SELECTED EXCERPT:

************

2025-10-08 Low Rank

  • Reflection on algorithm choices

  • Low-rank structure

  • Primer on interpolation

[1]:
using LinearAlgebra
using Plots
using Polynomials
default(lw=4, ms=5, legendfontsize=12, xtickfontsize=12, ytickfontsize=12)
default(aspect_ratio=:equal)

# Here's our Vandermonde matrix again
function vander(x, k=nothing)
    if isnothing(k)
        k = length(x)
    end
    m = length(x)
    V = ones(m, k)
    for j in 2:k
        V[:, j] = V[:, j-1] .* x
    end
    V
end

# Our modifiend Gram Schmidt for QR
function gram_schmidt_modified(A)
    m, n = size(A)
    Q = copy(A)
    R = zeros(n, n)
    for j in 1:n
        # First we normalize our column
        R[j, j]  = norm(Q[:, j])
        Q[:, j] /= R[j, j]
        # Then we make all following columns orthogonal to the current
        R[j, j+1:end]  = Q[:, j]' * Q[:, j+1:end]
        Q[:, j+1:end] -= Q[:, j]  * R[j, j+1:end]'
    end
    Q, R
end

# Householder for QR
function qr_householder(A)

************

DATA:
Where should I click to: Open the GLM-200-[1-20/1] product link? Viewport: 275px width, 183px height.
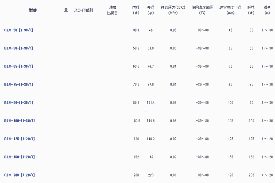coord(19,175)
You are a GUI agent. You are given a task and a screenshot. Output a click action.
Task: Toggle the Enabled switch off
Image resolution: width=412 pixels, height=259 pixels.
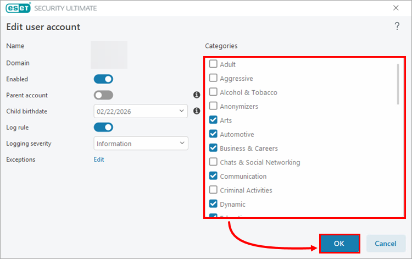[103, 79]
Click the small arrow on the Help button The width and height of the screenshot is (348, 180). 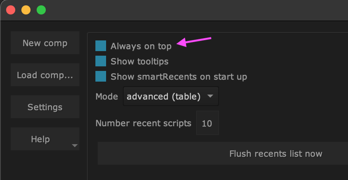75,146
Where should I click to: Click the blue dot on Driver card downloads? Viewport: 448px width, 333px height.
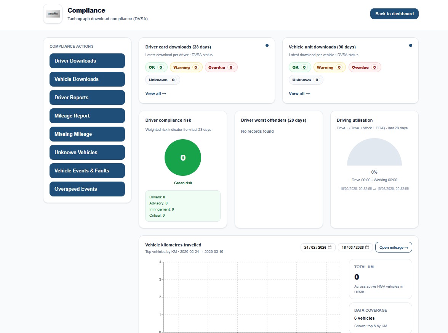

************

TASKS FOR THIS EXERCISE:
1 - In the low-rank notes, which three packages are loaded with "using"?
2 - In the low-rank notes, write out the code from "k = length(x)" up to and including "function gram_schmidt_modified(A)", substituting "zeros" for "ones".
3 - In the low-rank notes, restate the block beginning "# Here's our Vandermonde matrix again" as a short list of steps, keeping its main facts.

ANSWERS BY TASK:
1 - LinearAlgebra, Plots and Polynomials.

2 -
k = length(x)
    end
    m = length(x)
    V = zeros(m, k)
    for j in 2:k
        V[:, j] = V[:, j-1] .* x
    end
    V
end

# Our modifiend Gram Schmidt for QR
function gram_schmidt_modified(A)

3 -
- Defines a function vander(x, k), with k defaulting to nothing.
- If k is nothing, sets k to the length of x.
- Sets m to the length of x and creates V as an m-by-k matrix of ones.
- For columns 2 through k, sets each column to the previous column multiplied elementwise by x.
- Returns V.